TEXT SHOWN
--------------------
The passage we’re considering is II Peter 1:1-15, but the core of this passages comes from verses 5-11, and verses 5-7 are the main focus of this series.
Unfortunately, verses 5-7 are a list of 8 evidences of spiritual life. I say “unfortunately” not because God messed up when having Peter write this letter, but because when we encounter a passage like this—if we don’t force ourselves to consider the whole counsel of God—it’s very easy for us to just glide over it and give ourselves a checkmark in every one as we go. But God has a lot to say about each of these character traits, and the more we study them from the Scripture, the harder it is to give ourselves a checkmark in them.
For example, last time we talked about faith. Generally speaking, everyone has faith, but what kind of faith do they have? In what do they have their faith? What is that faith producing in their lives? The more detail you pursue, the more revealing the answers will be.
--------------------
GIVEN INFORMATION
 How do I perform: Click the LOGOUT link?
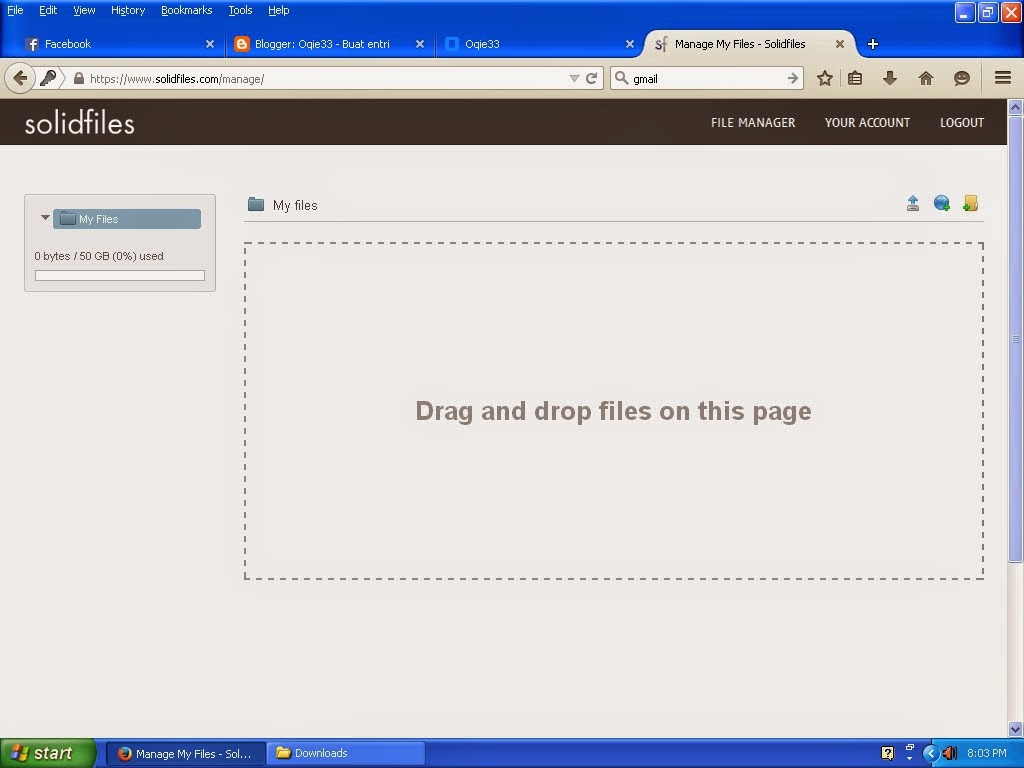(961, 122)
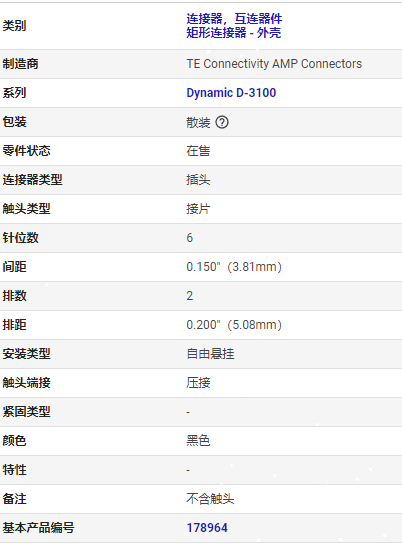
--------------------
WRITTEN INSTRUCTION A
Please quote the II Peter sermon text from "The passage we’re" to "of this series.".
WRITTEN INSTRUCTION B
Carry the II Peter sermon text on past its final sentence.
The listing is separate material, unrelated to the II Peter sermon text.

REPLY A
The passage we’re considering is II Peter 1:1-15, but the core of this passages comes from verses 5-11, and verses 5-7 are the main focus of this series.

REPLY B
And that’s what we want for this series, we want to have the reality and condition of our spiritual life to be revealed and matured. So, we have to be detailed.
So, what does God want us to add to our faith? Verse 5 reads, “Now for this very reason also, applying all diligence, in your faith supply moral excellence.” Some translations refer to is as “virtue.”
But what is that? What does it mean to have virtue or moral excellence? If confronted on the street and asked if you are a virtuous person or a morally excellent person, I think most Christians would say, “Yes.”
So, first we need to understand what the original word meant.
1. What is Moral Excellence?
This word refers to anything that is known for being excellent and having intrinsic eminence or goodness. Its excellency is indisputable.
In fact, II Peter 1:3 was the first place we encountered this word. “Seeing that His divine power has granted to us everything pertaining to life and godliness, through the true knowledge of Him who called us by His own glory and excellence.” God used this word to describe His own eminence, and now He’s using it to refer to the lifestyle that we must live.
But have you ever wondered why this very high standard for our living comes so early in the list? Many people who have studied this passage find the order of the character traits to be very interesting.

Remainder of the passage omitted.